___ STORED DATA

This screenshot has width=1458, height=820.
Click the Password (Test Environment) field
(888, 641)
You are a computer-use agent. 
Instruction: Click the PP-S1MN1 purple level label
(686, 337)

______

**EXERCISE GOAL:**
Repeat the lines above word for word.

**REPLY:**
This screenshot has width=1458, height=820.
Click the Password (Test Environment) field
(888, 641)
You are a computer-use agent. 
Instruction: Click the PP-S1MN1 purple level label
(686, 337)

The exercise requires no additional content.